_Records shown_
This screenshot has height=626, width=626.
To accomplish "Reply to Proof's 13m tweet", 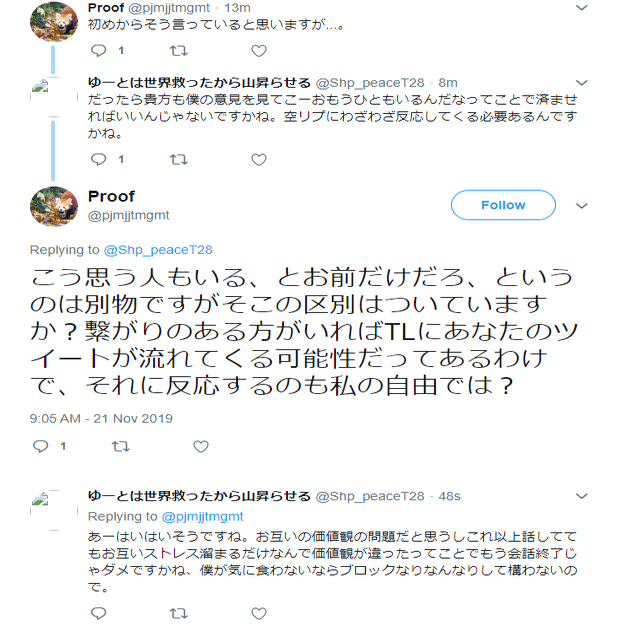I will coord(98,50).
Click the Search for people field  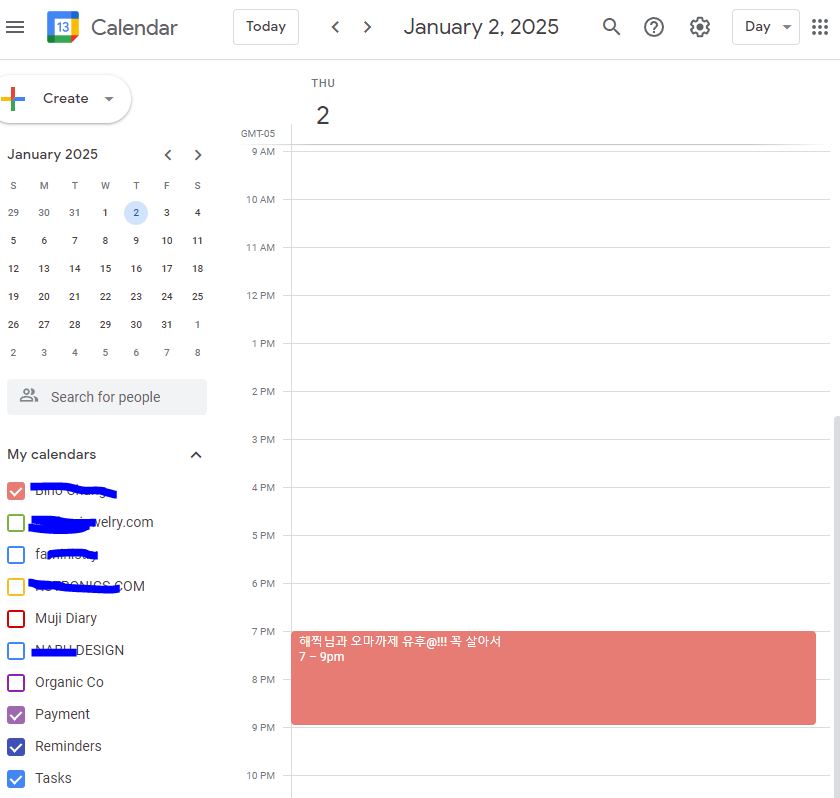coord(107,397)

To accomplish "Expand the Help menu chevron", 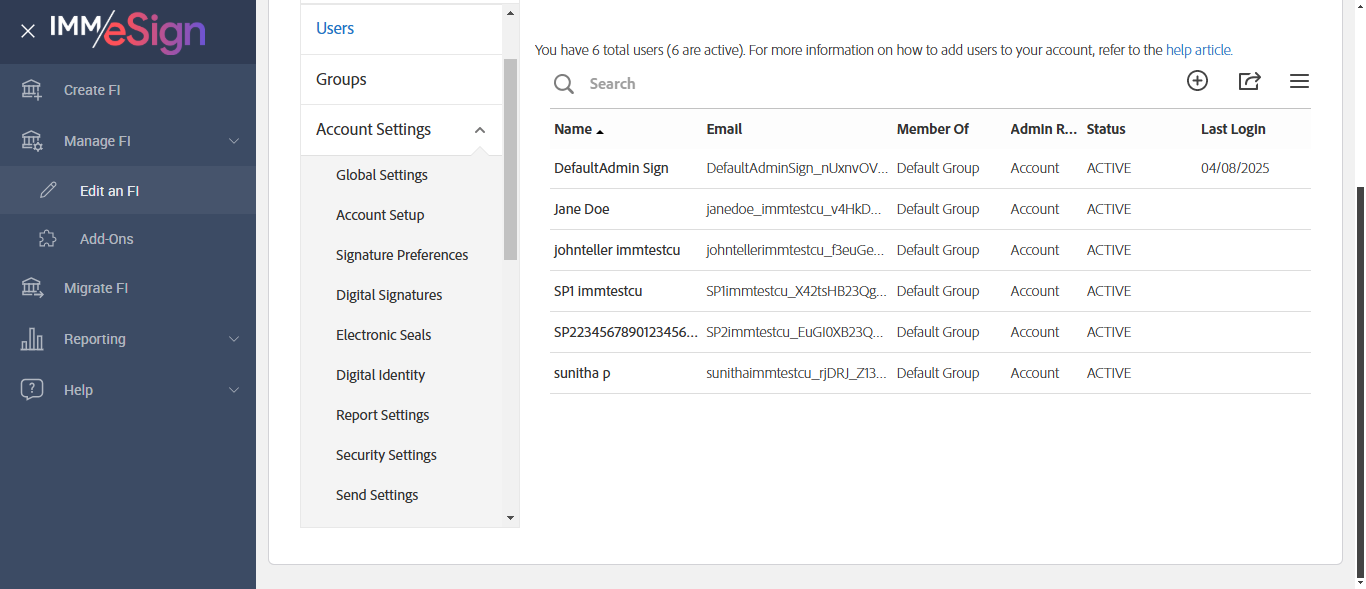I will 234,390.
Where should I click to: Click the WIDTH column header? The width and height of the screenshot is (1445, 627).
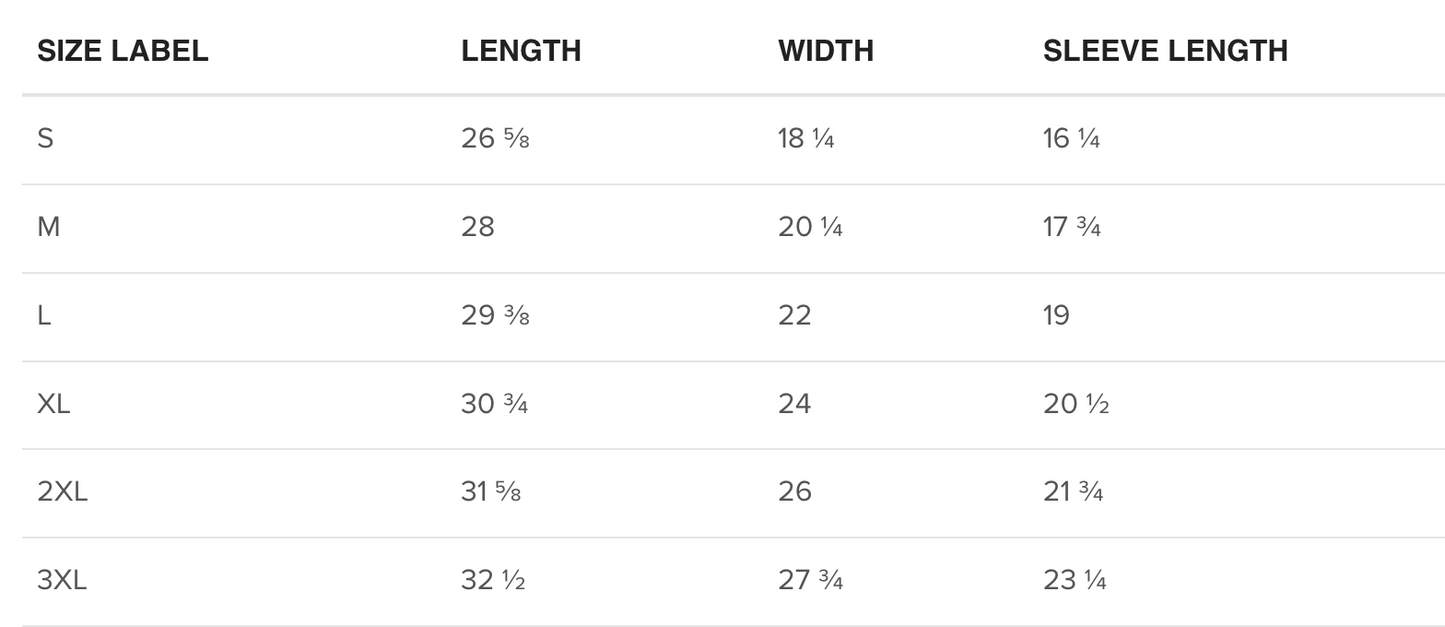[x=826, y=51]
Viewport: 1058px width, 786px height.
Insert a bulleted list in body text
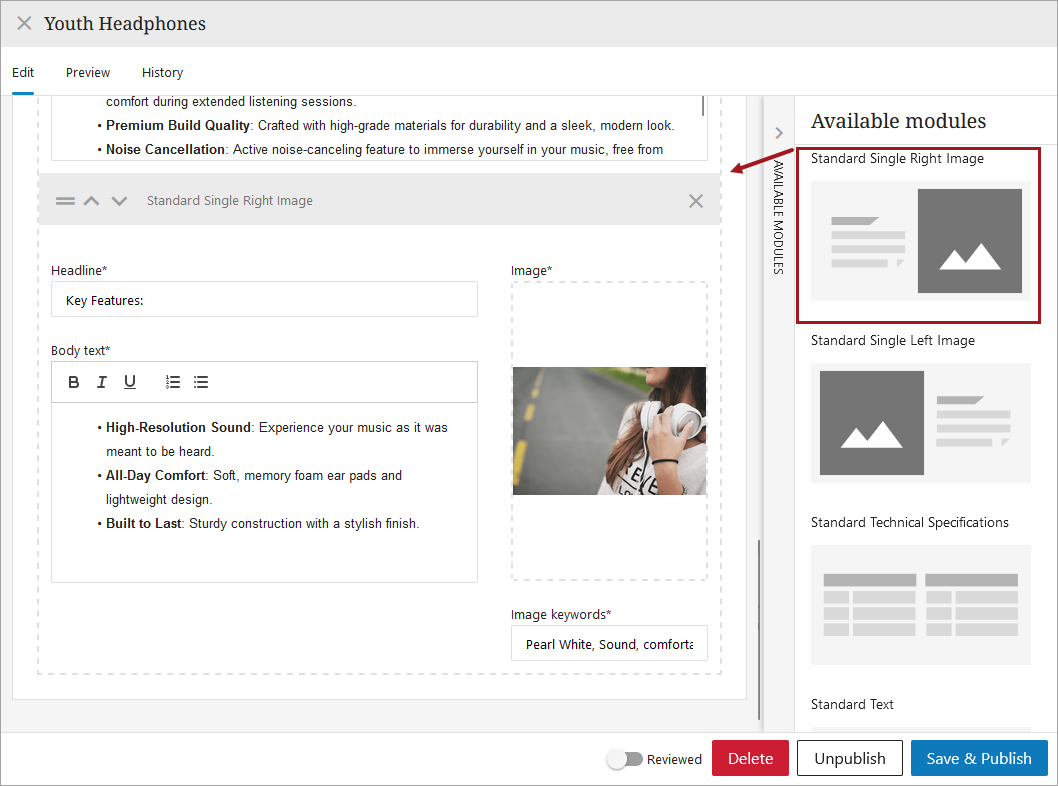201,382
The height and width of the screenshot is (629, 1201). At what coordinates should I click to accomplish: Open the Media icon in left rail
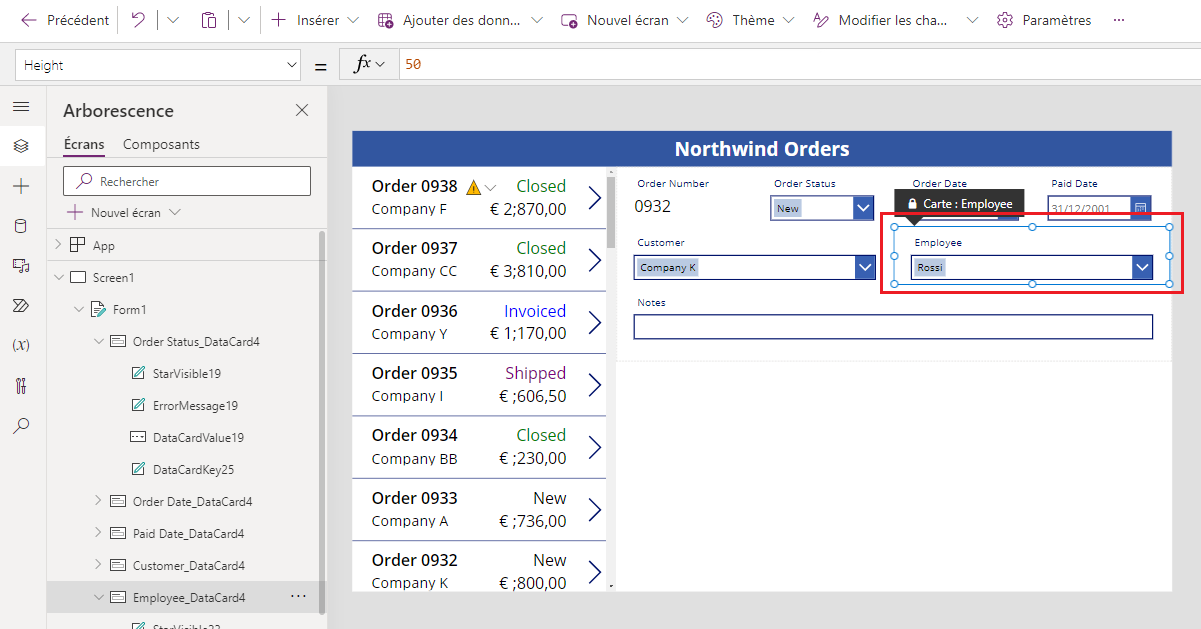pos(21,266)
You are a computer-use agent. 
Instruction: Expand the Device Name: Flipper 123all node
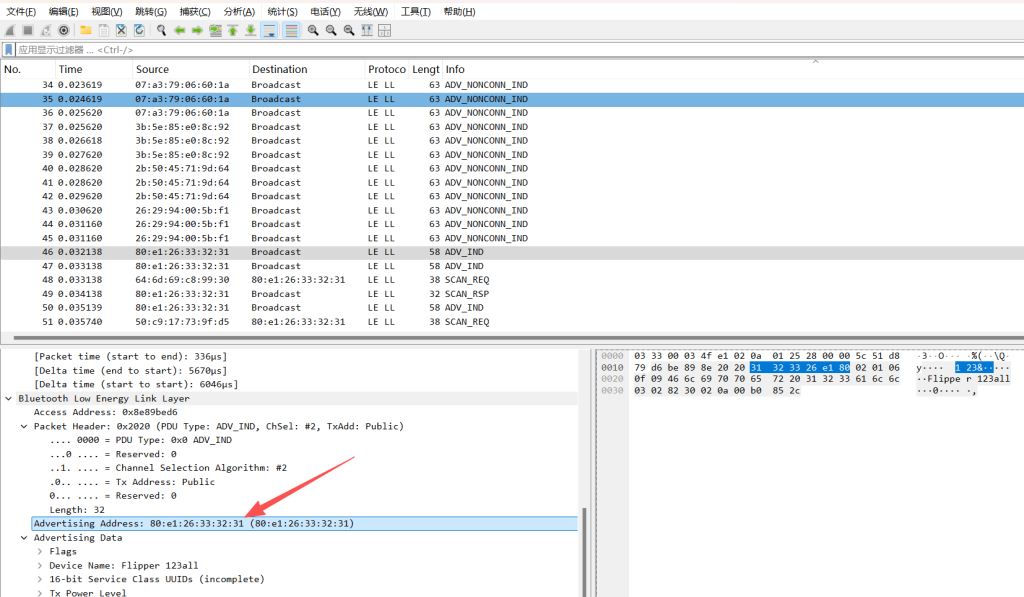(40, 565)
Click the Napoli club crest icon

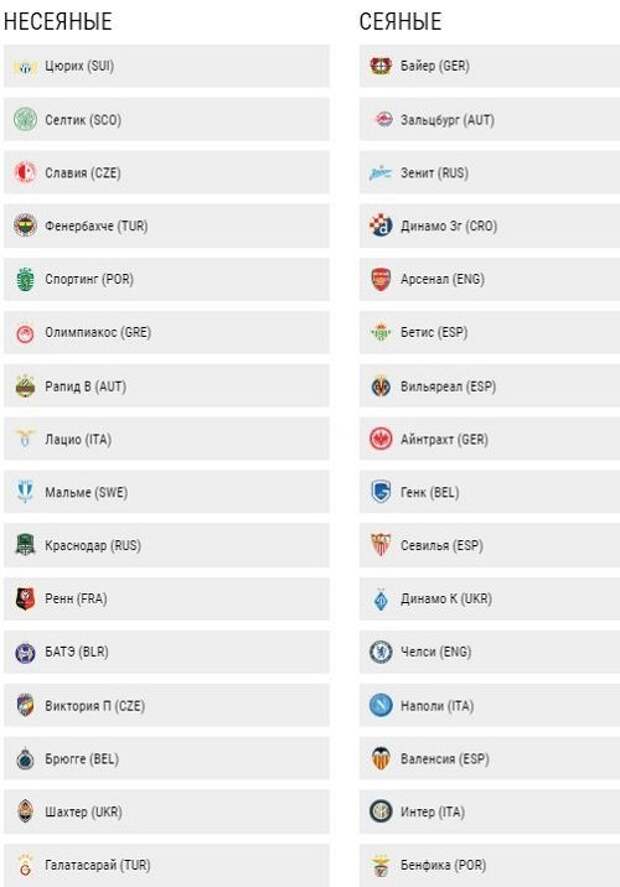(381, 706)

_Instructions for the task_
The required result is an exact copy of the lines from the line containing "The height and" through the end of the entries, with every picture left out.

_Response_
The height and width of the screenshot is (629, 1201). At what coordinates should I click to accomplish: Open the Media icon in left rail
pos(21,266)
You are a computer-use agent. 
Instruction: Expand the Device Name: Flipper 123all node
(40, 565)
Click the Napoli club crest icon

(381, 706)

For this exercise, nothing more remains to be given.